Histological changes in the lungs of Balb/c mice harbouring mixed infection with malaria and MHV-68. In the case of lytic MHV-68 + PYNL infection histological analysis was performed at day 8 post-virus infection (day 10 post-malaria infection). For latent MHV-68 + PYNL analysis was performed on day 38 post-virus infection (day 8 post-malaria infection). (a) Lytic MHV-68 + PYNL infection (H&E ×40), Right lower bottom: haemozoin pigment and megakaryocyte (H&E ×200 right upper; H&E ×400 right lower); (b) PYNL infection alone (H&E ×40 left), neutrophil in the septa, fewer numbers (H&E ×100) on the right. Inset: haemozoin pigment and megakaryocyte (H&E ×400); (c) lytic MHV-68 infection alone (H&E ×40), peribronchial (H&E ×400, right upper) and bronchial epithelial (H&E ×200, right lower) neutrophil infiltration but no megakaryocytes; (d) latent MHV-68 + PYNL infection (H&E ×40 on left), few neutrophils in the septae (H&E ×200 on right); (e) latent MHV-68 infection alone, little inflammation in the lung (H&E ×100).
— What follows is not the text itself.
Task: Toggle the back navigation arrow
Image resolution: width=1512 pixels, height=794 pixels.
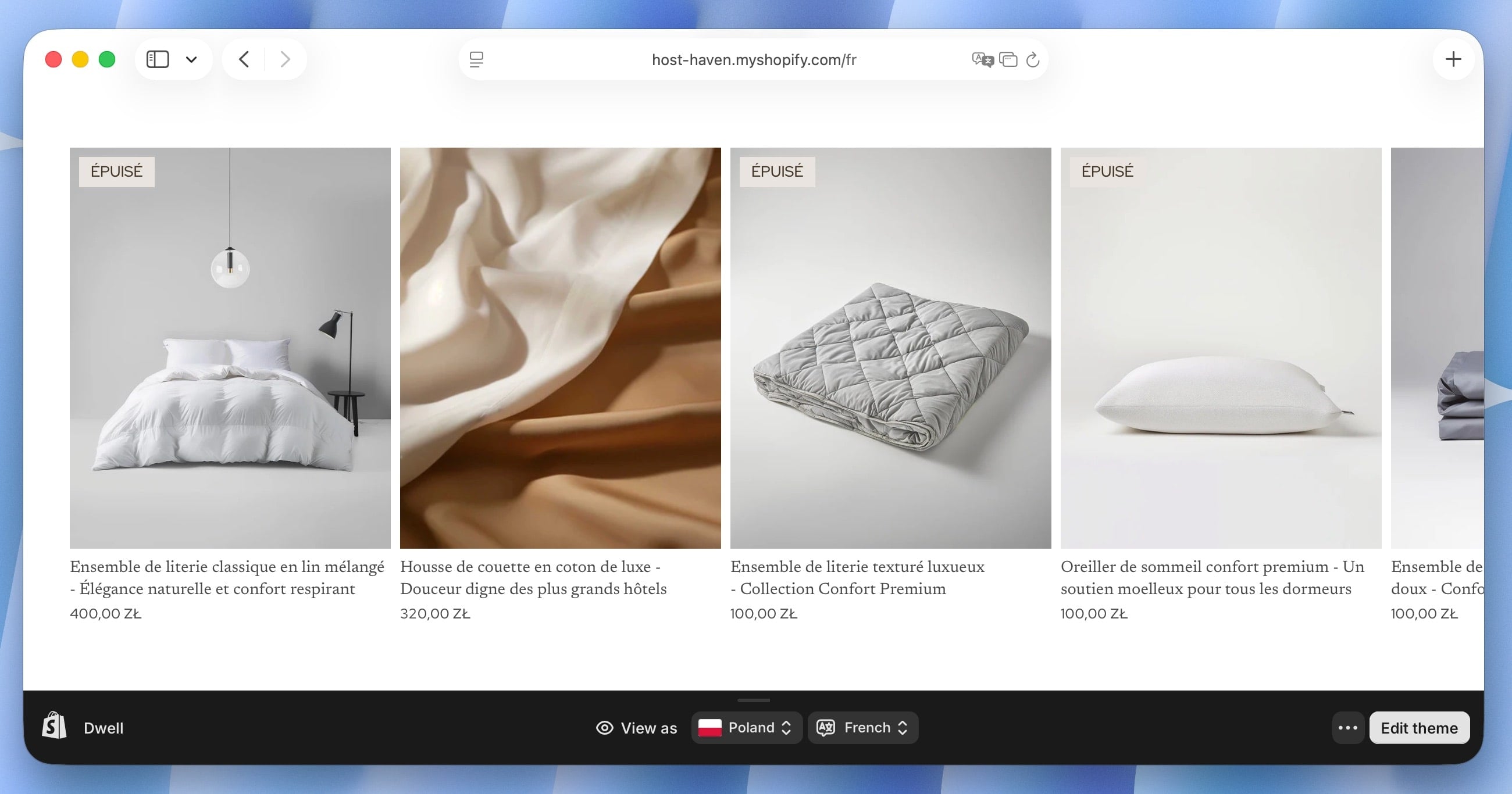Action: pos(244,59)
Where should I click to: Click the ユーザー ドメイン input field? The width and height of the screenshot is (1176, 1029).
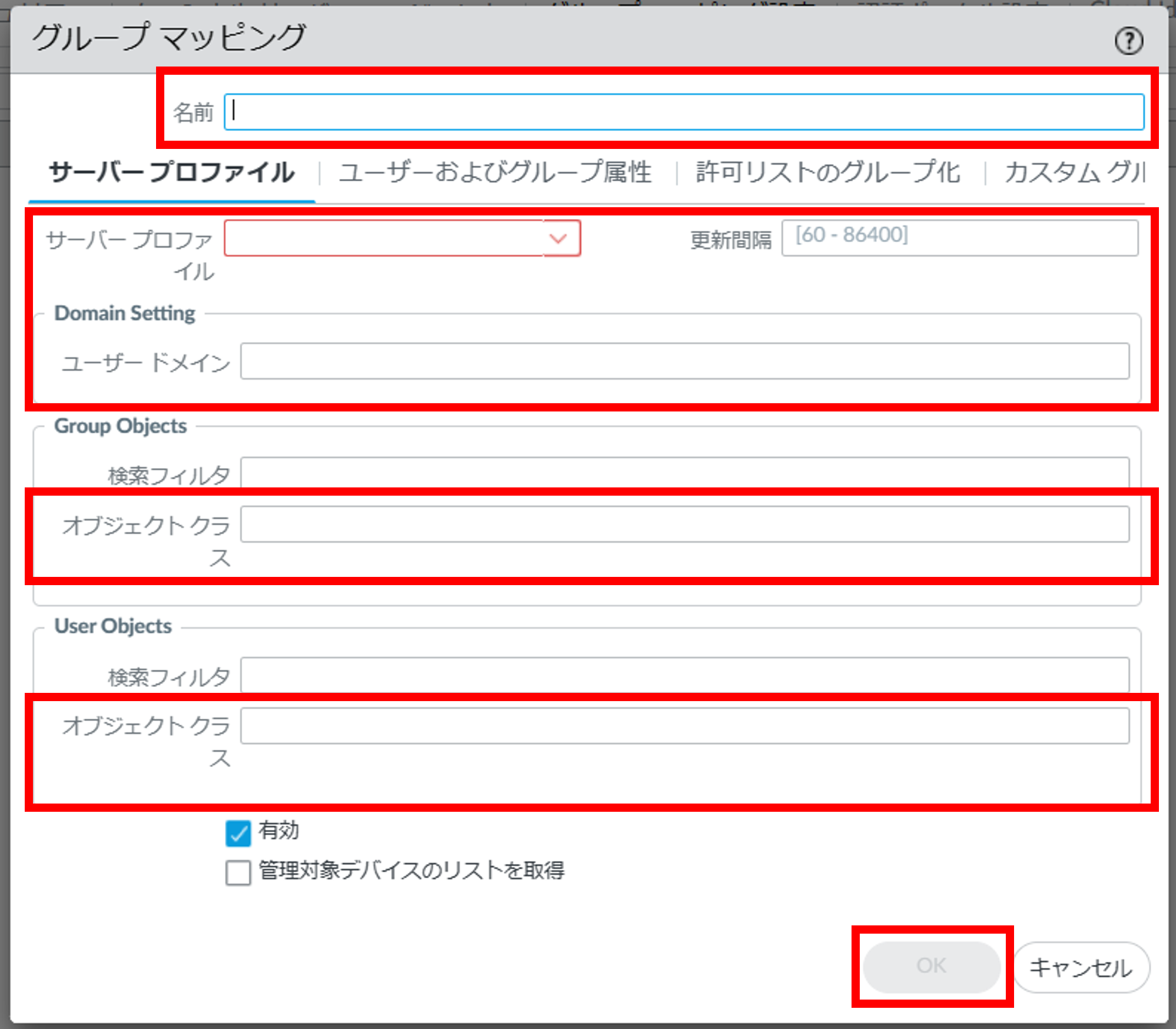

Sections from three mice were examined for each experimental group, and similar histological findings were present in all mice within a group.

Fig. 4

Cytokine mRNA expression in the lungs (a, lytic infection) or spleens (b, latent infection) of P. yoelii malaria and MHV-68 dual infected mice and in mice with single infection with P. yoelii or MHV-68 (n = 3/group). The expression of the indicated cytokines was determined by RNase protection assay. mRNA expression was standardized to the expression of the housekeeping genes (L32/GAPDH) and are expressed in relative densitometry values. Black bars: PYNL alone; grey bars: MHV-68 alone. White bars: dual infection. Data are representative of two independent experiments with similar results. Values are mean ± s.d. from three separate measurements. **P < 0·01 and *P < 0·05 in dually infected mice, compared with the mice with single PYNL or MHV-68 infection.

Fig. 5

Representative tetramer staining on restimulated and primary spleen cells. Representative staining on spleen cells from mice infected for 8 days with MHV-68 alone (a) or PYNL followed by MHV-68 (b) restimulated in vitro with ORF65_131−140 peptide for 4 days then stained with the indicated tetramer plus anti-CD8 antibody. Representative staining with this tetramer is also shown from a mouse latently infected with MHV-68 (c); freshly isolated spleen cells were stained with tetramer and anti-CD8 antibody. The boxes represent the regions we considered positive for tetramer staining.